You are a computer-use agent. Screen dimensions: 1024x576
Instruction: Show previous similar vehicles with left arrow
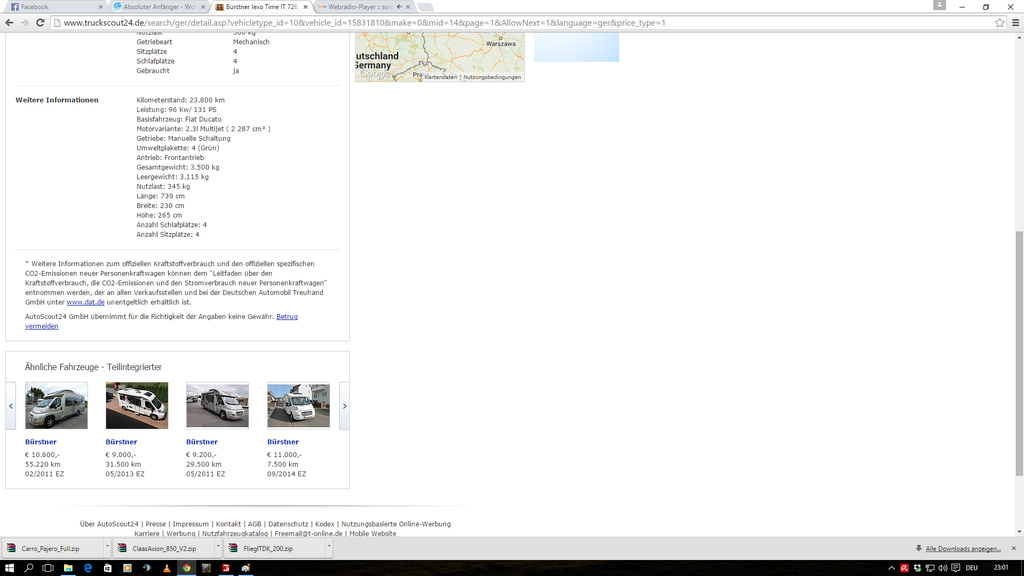coord(11,406)
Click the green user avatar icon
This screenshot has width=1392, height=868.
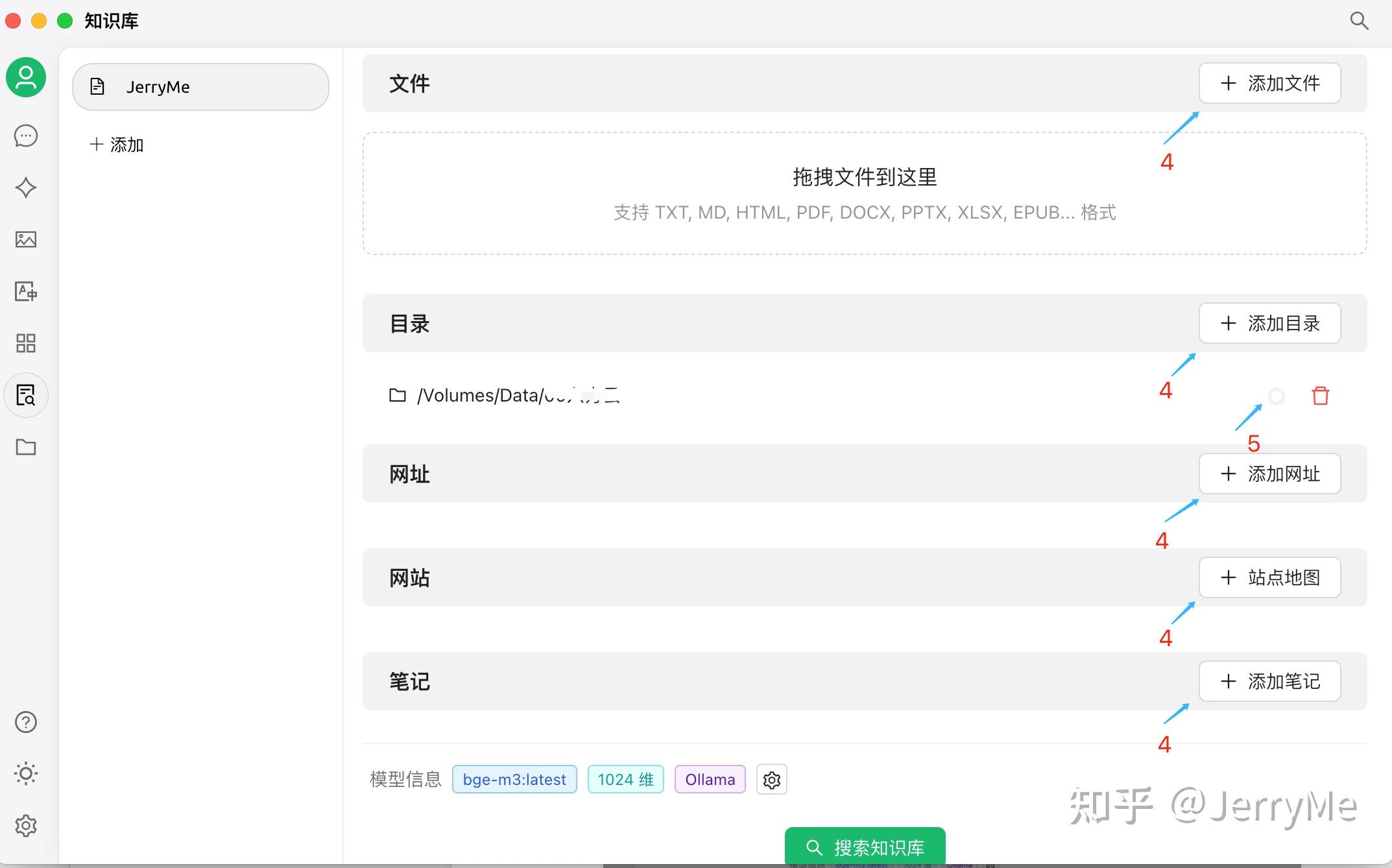point(26,77)
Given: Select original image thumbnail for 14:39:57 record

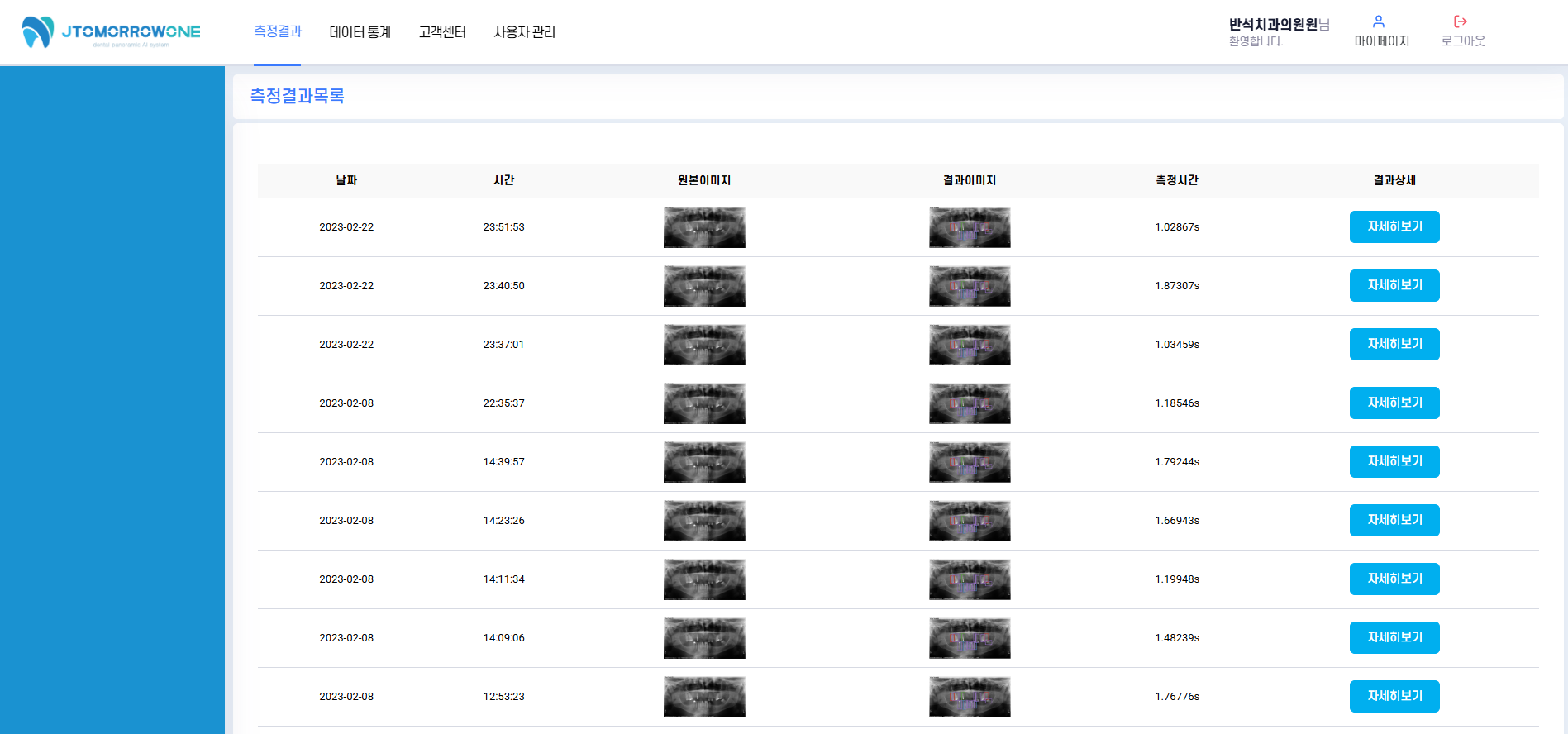Looking at the screenshot, I should 704,462.
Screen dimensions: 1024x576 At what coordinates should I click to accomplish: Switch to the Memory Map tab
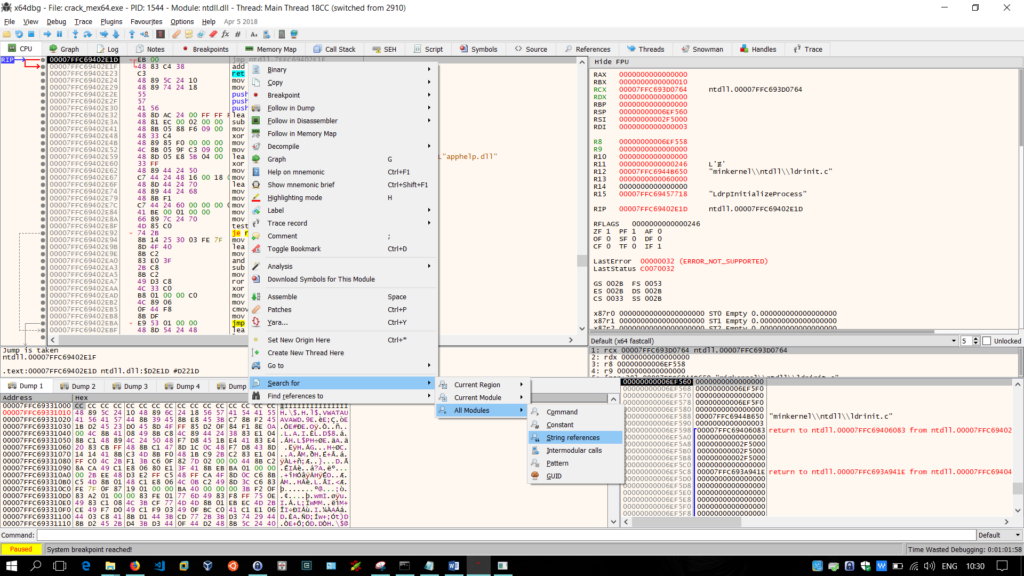269,49
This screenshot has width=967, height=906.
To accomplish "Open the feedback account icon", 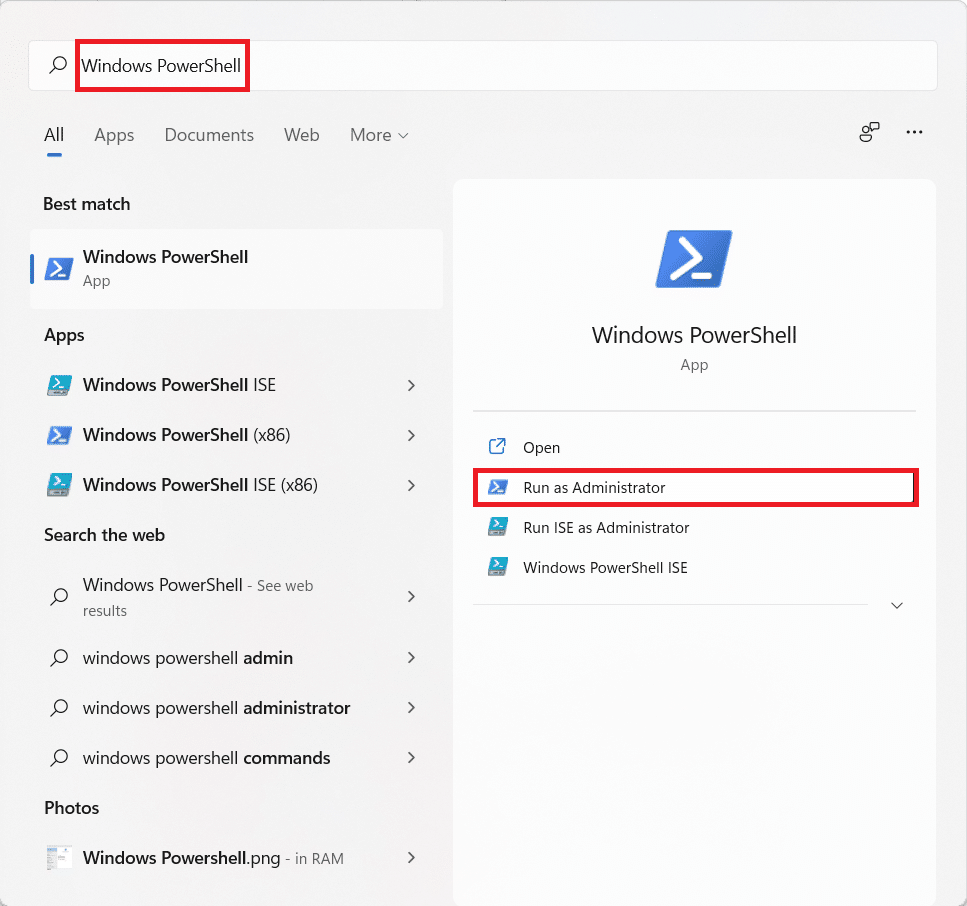I will [x=868, y=131].
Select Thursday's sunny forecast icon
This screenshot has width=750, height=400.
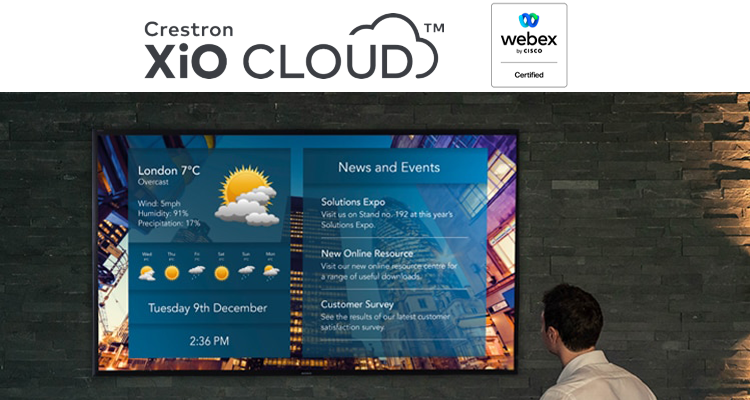click(x=172, y=271)
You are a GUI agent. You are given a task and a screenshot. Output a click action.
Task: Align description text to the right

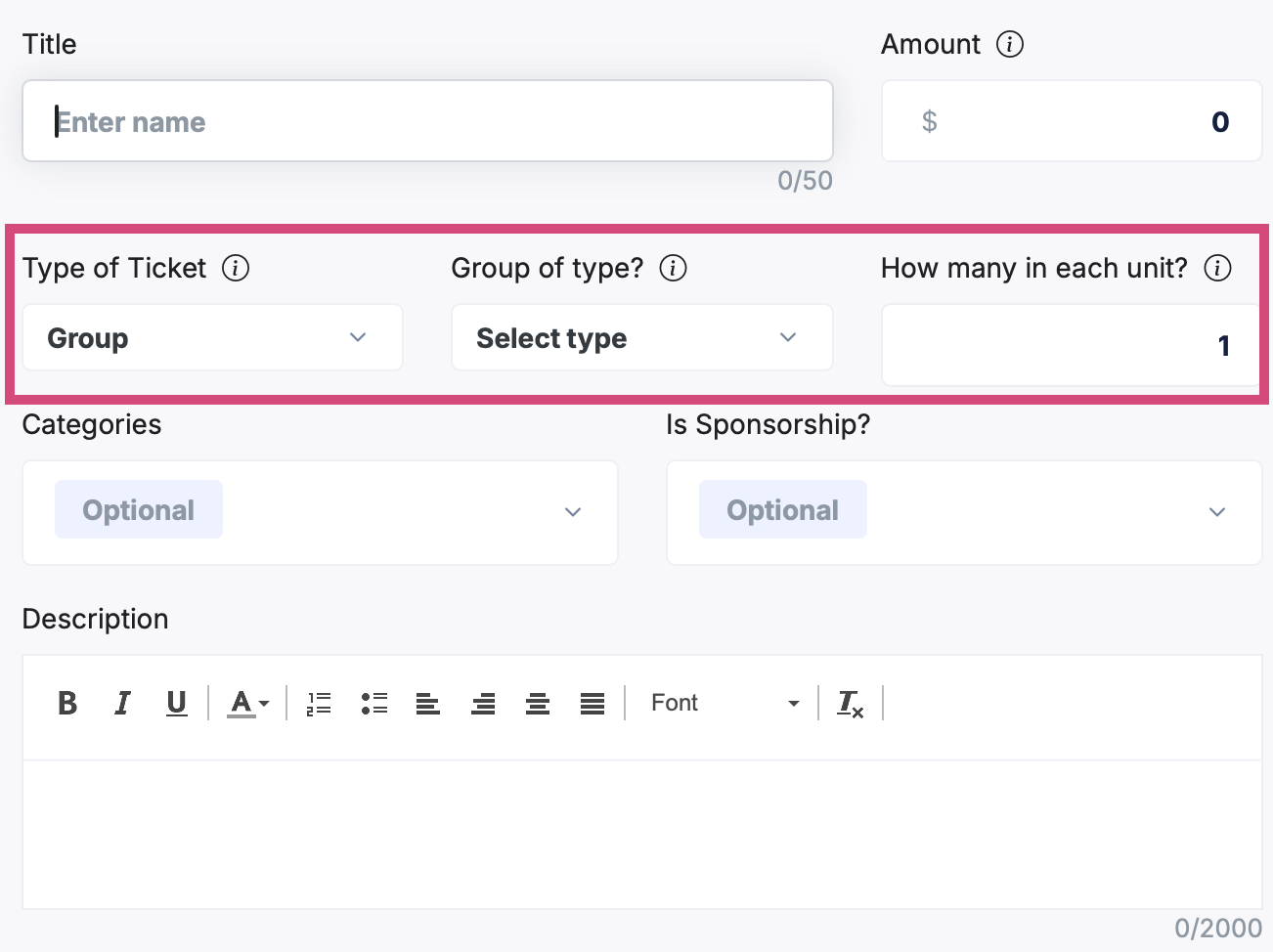pos(483,703)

### [Short task]
Copy the material word for word, starting at the line that contains "You are a GUI" and continuing up to and including its final line, leaving out the pictures.

### [Exercise response]
You are a GUI agent. You are given a task and a screenshot. Output a click action.
Task: Align description text to the right

pos(483,703)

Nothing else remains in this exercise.